Oceń
W czwartek przed południem PZPN wydał komunikat, w którym ogłosił rozstanie się z Czesławem Michniewiczem po wygaśnięciu jego umowy z końcem bieżącego roku.
- Na pewno trzeba podziękować Czesławowi Michniewiczowi za jego dotychczasową pracę. Jednak moim zdaniem nie zasłużył on na przedłużenie umowy z PZPN. Jeśli tak samo uważano w Polskim Związku Piłki Nożnej, to chyba się z tym zgadzamy - mówi w rozmowie z naszym portalem Jan Tomaszewski.
Zdaniem byłego bramkarza reprezentacji Polski o takiej decyzji nie zdecydowały wyłącznie czynniki poza sportowe. Przypomnijmy, że były szkoleniowiec Legii spełnił warunki kontraktu, awansując z polską kadrą na MŚ w Katarze, a także utrzymał drużynę w dywizji A Ligi Narodów oraz awansował do fazy pucharowej mundialu.
Jan Tomaszewski zabrał głos ws. nieprzedłużenia umowy z Michniewiczem
- Jeśli chodzi o kwestie sportowe, to nie rozumiem, dlaczego nie stworzono drużyny podczas czterech bardzo ważnych meczów w tegorocznej Lidze Narodów, kiedy graliśmy z Belgią i Holandią. Wówczas w każdym spotkaniu grał inny bramkarz. Nie było żadnej konsekwencji, żadnego zgrania - zauważa Tomaszewski.
- Samo spotkanie z premierem Mateuszem Morawieckim, które podobno było i Cezary Kulesza nie był o tym powiadomiony, to jest to nieprawdopodobny skandal. To było zupełnie niepotrzebne - dodał.
Plan Tomaszewskiego dla reprezentacji Polski
Na koniec Jan Tomaszewski przyznał, że następcą Czesława Michniewicza powinien zostać zagraniczny szkoleniowiec, z którym będą współpracować polscy trenerzy.
- Najlepszą opcją będzie ktoś z zagranicy, kto ustawi - przepraszam, że tak powiem - ten futbolowy pociąg. PZPN powinien zapewnić mu kontrakt do końca Euro 2024, aby przywrócił drużynę na odpowiednie tory. Nic nie stoi na przeszkodzie, aby z nowym selekcjonerem współpracował ktoś z Polski np. Marek Papszun. Mógłby jednocześnie prowadzić Raków Częstochowa i pełnić funkcję asystenta, aby później przejąć stery.
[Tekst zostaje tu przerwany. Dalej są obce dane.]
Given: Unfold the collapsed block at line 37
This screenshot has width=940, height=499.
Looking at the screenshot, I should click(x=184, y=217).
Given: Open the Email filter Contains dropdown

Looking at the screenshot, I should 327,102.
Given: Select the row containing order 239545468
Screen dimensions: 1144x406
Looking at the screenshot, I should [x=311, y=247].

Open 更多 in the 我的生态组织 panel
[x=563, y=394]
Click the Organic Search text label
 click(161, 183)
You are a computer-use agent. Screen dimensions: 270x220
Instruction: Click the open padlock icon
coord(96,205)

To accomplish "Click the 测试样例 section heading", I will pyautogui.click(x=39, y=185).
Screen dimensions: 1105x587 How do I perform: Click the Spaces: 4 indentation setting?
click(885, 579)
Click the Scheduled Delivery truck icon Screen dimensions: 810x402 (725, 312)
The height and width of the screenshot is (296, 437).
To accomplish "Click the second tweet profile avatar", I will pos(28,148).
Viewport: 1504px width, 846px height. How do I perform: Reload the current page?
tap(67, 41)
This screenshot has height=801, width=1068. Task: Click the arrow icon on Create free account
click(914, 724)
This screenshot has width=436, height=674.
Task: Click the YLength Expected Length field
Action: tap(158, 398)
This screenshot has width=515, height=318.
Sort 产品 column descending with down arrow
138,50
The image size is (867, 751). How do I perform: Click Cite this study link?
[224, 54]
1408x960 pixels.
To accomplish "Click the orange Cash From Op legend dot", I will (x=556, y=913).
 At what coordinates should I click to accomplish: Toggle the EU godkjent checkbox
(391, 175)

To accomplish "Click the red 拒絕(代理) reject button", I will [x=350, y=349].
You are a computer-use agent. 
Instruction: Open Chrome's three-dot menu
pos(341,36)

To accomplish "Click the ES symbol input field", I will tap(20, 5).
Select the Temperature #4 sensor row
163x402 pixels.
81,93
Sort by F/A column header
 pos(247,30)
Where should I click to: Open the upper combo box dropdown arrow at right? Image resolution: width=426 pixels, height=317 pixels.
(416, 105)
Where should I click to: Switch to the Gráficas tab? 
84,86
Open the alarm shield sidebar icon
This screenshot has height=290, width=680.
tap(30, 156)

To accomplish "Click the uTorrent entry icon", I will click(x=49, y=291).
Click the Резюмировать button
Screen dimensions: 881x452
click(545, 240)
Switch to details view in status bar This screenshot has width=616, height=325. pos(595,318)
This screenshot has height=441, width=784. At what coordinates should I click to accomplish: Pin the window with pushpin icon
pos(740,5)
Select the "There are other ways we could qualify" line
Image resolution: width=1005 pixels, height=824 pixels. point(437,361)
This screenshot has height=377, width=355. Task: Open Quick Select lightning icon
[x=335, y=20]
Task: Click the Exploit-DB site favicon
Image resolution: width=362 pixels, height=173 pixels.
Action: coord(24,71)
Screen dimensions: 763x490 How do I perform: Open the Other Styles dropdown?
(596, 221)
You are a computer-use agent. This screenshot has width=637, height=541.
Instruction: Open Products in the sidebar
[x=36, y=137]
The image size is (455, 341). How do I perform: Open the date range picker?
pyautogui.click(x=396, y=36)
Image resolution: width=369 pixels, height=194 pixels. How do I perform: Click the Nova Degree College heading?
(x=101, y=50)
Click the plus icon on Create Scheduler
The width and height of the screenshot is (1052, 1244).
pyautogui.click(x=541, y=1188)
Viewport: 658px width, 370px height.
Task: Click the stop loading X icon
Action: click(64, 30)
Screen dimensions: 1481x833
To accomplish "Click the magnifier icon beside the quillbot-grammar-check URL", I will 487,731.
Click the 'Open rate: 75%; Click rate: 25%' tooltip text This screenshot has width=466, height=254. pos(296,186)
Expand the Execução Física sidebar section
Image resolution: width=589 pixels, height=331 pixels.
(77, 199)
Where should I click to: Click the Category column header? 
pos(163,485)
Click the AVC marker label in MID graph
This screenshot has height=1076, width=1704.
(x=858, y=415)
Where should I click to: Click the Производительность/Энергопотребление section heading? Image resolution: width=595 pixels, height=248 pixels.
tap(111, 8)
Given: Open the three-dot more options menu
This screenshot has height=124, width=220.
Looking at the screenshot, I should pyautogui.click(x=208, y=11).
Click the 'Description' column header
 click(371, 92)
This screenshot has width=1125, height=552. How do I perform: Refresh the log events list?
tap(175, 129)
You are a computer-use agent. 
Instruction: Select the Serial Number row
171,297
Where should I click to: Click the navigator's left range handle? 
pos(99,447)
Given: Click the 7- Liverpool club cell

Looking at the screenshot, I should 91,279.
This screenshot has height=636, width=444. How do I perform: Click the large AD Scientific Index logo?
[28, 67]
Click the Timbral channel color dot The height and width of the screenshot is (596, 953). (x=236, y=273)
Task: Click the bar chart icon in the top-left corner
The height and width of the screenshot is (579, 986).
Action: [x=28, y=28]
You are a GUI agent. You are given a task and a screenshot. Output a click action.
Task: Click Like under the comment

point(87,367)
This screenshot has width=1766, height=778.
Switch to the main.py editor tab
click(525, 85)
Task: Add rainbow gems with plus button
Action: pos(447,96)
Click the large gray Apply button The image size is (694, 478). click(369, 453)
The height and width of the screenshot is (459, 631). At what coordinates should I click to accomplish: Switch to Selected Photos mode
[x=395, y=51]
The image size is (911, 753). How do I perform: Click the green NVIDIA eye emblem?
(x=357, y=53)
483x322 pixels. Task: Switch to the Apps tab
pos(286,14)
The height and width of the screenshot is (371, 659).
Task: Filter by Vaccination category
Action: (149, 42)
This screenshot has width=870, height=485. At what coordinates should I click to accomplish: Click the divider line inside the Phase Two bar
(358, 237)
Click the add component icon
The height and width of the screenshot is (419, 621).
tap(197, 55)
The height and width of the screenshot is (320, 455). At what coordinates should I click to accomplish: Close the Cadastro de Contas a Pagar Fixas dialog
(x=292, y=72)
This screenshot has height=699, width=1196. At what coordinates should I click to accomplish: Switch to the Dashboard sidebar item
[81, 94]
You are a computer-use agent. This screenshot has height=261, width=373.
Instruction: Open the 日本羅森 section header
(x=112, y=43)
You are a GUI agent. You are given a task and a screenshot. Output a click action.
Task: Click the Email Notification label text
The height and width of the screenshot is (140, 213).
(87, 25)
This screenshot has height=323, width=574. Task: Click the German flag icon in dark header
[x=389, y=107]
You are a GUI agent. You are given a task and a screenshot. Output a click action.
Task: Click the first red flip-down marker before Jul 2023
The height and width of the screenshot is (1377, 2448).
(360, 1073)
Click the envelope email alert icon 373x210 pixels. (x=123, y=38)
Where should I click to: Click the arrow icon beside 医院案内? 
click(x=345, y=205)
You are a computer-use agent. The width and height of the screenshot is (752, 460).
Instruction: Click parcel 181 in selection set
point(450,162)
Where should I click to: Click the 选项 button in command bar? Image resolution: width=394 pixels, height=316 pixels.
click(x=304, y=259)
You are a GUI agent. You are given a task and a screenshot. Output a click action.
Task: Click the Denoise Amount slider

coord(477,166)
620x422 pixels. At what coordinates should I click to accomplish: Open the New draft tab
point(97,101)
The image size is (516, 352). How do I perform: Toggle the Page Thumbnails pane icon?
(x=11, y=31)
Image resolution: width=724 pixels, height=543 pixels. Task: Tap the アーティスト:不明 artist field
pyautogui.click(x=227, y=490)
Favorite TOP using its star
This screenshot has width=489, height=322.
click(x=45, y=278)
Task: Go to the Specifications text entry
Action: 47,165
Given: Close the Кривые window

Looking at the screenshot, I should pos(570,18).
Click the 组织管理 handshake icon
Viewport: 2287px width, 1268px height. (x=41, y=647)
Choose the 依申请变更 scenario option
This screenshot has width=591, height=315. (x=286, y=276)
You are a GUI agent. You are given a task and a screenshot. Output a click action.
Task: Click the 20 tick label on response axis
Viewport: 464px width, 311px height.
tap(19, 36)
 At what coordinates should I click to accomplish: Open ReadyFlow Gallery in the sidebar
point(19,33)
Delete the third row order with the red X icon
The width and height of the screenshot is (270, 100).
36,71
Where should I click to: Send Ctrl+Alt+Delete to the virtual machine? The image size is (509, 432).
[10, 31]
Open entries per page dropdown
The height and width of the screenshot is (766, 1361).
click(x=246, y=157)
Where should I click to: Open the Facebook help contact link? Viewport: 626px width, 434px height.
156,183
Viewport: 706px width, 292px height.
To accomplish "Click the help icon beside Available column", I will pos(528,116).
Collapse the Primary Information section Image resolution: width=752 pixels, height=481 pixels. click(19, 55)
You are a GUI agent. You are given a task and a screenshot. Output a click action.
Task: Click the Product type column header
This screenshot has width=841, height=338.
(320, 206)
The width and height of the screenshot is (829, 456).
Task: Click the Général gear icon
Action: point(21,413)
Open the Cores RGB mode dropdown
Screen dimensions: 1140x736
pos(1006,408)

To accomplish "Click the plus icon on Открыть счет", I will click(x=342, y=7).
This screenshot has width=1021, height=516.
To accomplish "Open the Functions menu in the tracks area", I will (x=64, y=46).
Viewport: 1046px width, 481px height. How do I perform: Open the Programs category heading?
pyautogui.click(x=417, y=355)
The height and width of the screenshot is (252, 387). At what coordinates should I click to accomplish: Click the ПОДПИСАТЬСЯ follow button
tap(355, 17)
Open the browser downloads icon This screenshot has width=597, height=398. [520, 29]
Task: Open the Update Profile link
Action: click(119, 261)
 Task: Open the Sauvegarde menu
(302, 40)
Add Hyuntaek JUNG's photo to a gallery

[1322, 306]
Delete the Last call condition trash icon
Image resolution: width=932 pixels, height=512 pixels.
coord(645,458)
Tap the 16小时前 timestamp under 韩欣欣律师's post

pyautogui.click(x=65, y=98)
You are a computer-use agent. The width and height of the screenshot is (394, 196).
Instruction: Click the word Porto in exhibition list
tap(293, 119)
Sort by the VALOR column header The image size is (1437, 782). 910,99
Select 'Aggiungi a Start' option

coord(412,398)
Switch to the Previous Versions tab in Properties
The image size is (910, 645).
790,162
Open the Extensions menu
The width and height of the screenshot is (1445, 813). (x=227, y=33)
- Podczas MŚ w Niemczech w 2006 roku Joachim Loew był asystentem Jurgena Klinsmanna, gdy tamta drużyna sięgnęła po brązowy medal i potem sam przejął kadrę. Reprezentację się ma albo się nie ma. My w tej chwili mamy reprezentację, która potrzebuje obrania właściwego kierunku.